High platelet reactivity is known to increase patients’ risk for atherothrombotic events after PCI, and several assays are available for quantifying reactivity, the research team notes in the February 24th Journal of the American Medical Association.
In an attempt to identify the most accurate test, Dr. Jurrien M. ten Berg and colleagues at St. Antonius Hospital, Nieuwegein, the Netherlands, analyzed blood samples from 1069 low-risk patients on optimal clopidogrel and aspirin treatment, in advance of PCI and stent implantation.
They compared six different tests in subsets of patients:
— Light transmittance aggregometry (n = 1051)
— VerifyNow P2Y12 (Accumetrics) (n = 1052)
— Plateletworks (Helena Laboratories) (n = 606)
— IMPACT-R (Matis Medical Inc.) (n = 910)
— Dade PFA-100 (Siemens Healthcare Diagnostics Products CmbH) (n = 812)

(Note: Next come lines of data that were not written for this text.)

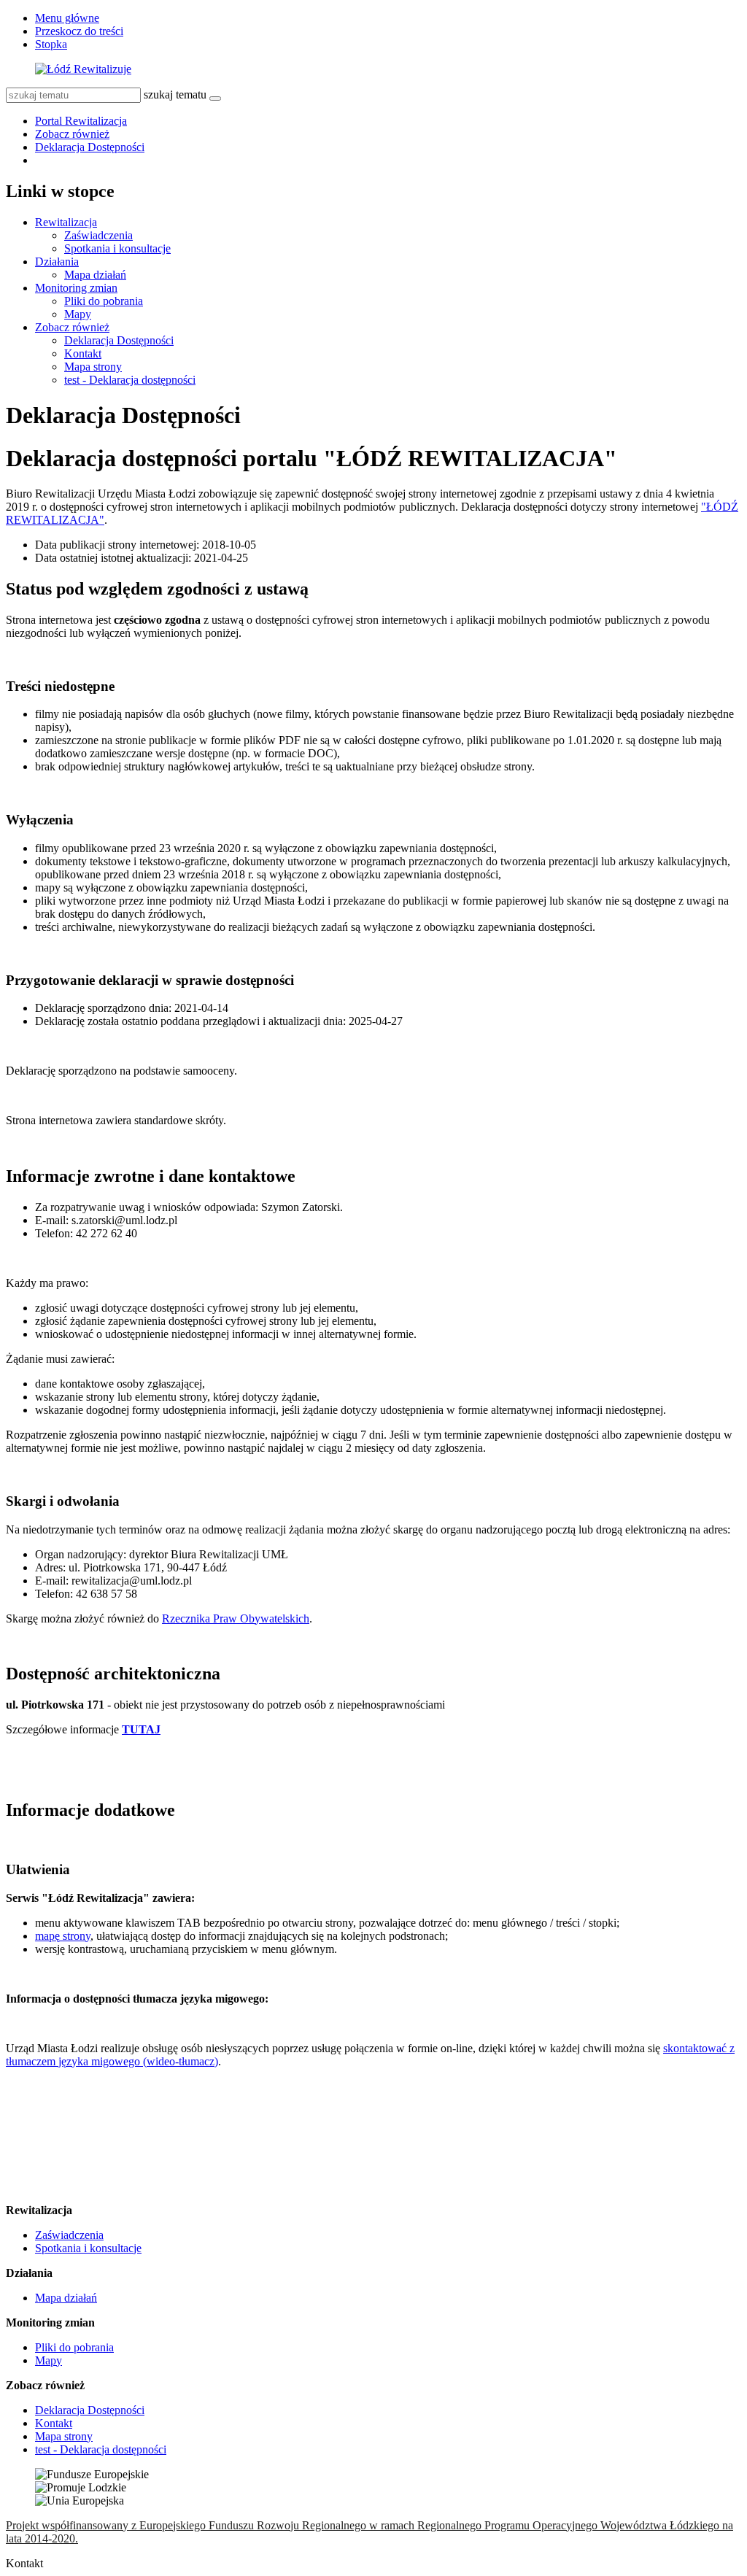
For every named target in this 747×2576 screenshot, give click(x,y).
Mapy (77, 314)
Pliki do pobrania (103, 301)
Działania (57, 261)
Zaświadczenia (98, 235)
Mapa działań (95, 274)
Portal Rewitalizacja (81, 121)
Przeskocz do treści (79, 31)
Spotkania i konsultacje (117, 248)
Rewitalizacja (66, 222)
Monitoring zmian (76, 288)
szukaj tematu (175, 94)
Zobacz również (72, 134)
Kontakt (82, 353)
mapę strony (62, 1936)
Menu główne (67, 18)
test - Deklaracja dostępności (130, 380)
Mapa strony (93, 366)
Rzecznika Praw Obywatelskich (235, 1618)
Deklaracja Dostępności (89, 147)
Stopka (51, 44)
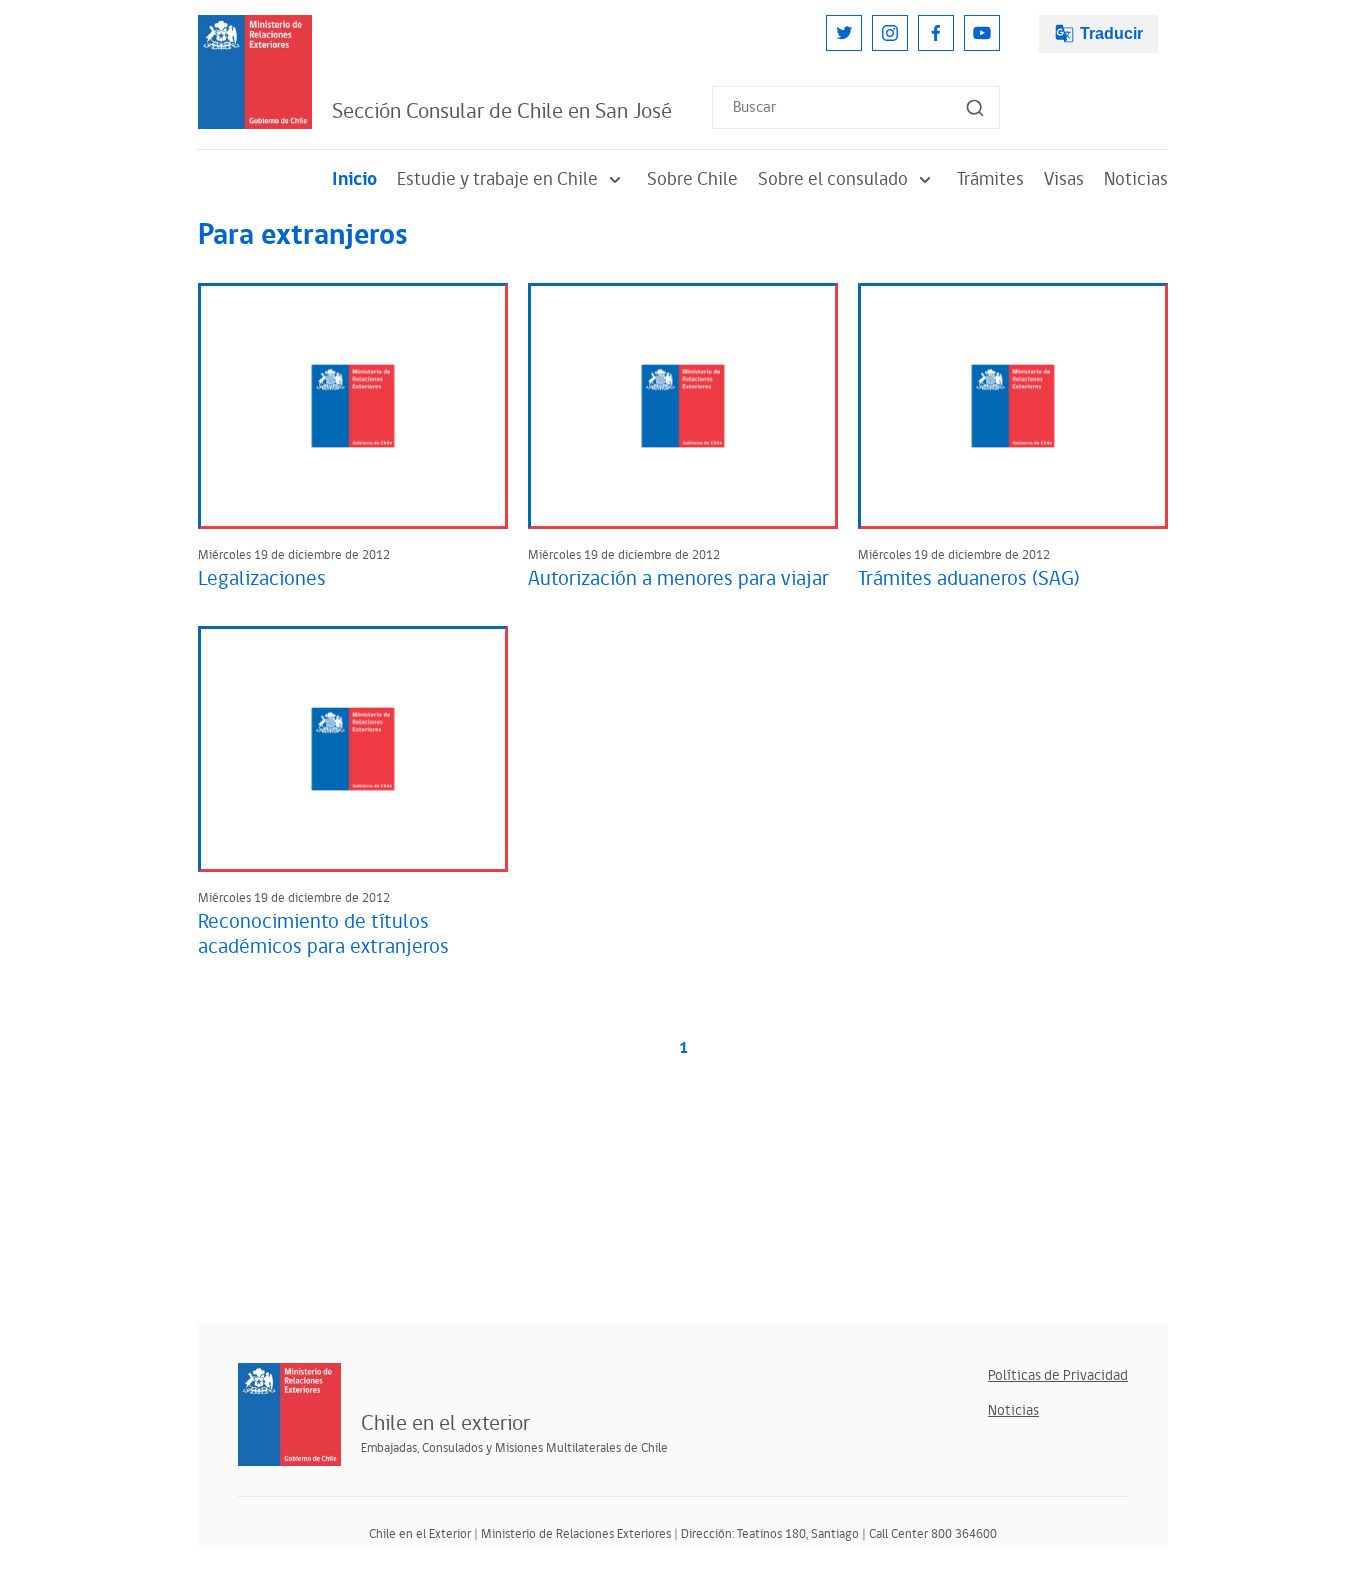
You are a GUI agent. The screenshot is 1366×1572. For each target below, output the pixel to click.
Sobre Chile (692, 179)
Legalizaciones (262, 579)
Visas (1064, 179)
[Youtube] (982, 33)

— Innovance PFA P2Y (Siemens Healthcare Diagnostics Products CmbH) (n = 588)
The primary end point was a composite of all-cause death, acute myocardial infarction, ischemic stroke, and stent thrombosis. The primary safety outcome was major and minor bleeding. High platelet reactivity was based on a cut-off defined with receiver operating characteristic curve analysis.
During 1 year of follow-up, 18 patients died, 64 had nonfatal acute myocardial infarction, 14 had nonfatal ischemic strokes, 13 had definite stent thrombosis, and 3 had possible stent thrombosis. Thirty-three had major bleeding; 24 had minor bleeding.
When the authors constructed a model that would identify predictors for the primary endpoint, high platelet reactivity significantly improved the area under the curve only when measured by three of the methods: light transmittance aggregometry, the VerifyNow PsY12 assay, and the Plateletworks assay.
Specifically, rates of the primary end point in patients with and without high platelet reactivity were 11.7% vs 6.0% with light transmittance aggregometry (p < 0.001), 13.3% vs 5.7% with the VerifyNow PsY12 assay (p < 0.001), and 12.6% vs 6.1% with the Plateletworks assay (p = 0.005).
Still, Dr. ten Berg’s team notes, “the predictive accuracy of these tests was only modest.”
None of the tests could discriminate between patients with and without bleeding.
The investigators note that the sample size of the Innovance PFA P2Y, which became available halfway through the trial, was underpowered to detect a link between platelet reactivity and outcome, and other tests not available at the time were excluded. Also, patients were on 3 different clopidogrel regiments. “However, these 3 regimens are current clinical practices and our study therefore reflects the clinical relevance of monitoring platelet function in daily practice,” the authors add.
Until several ongoing clinical trials are completed, the authors maintain, “clinical practice should not be guided by (point-of-care) platelet function testing” for low-risk patients undergoing elective PCI.
Siemens Healthcare Diagnostics provided the Dade PFA and Innovance PFA P2Y for the study without charge.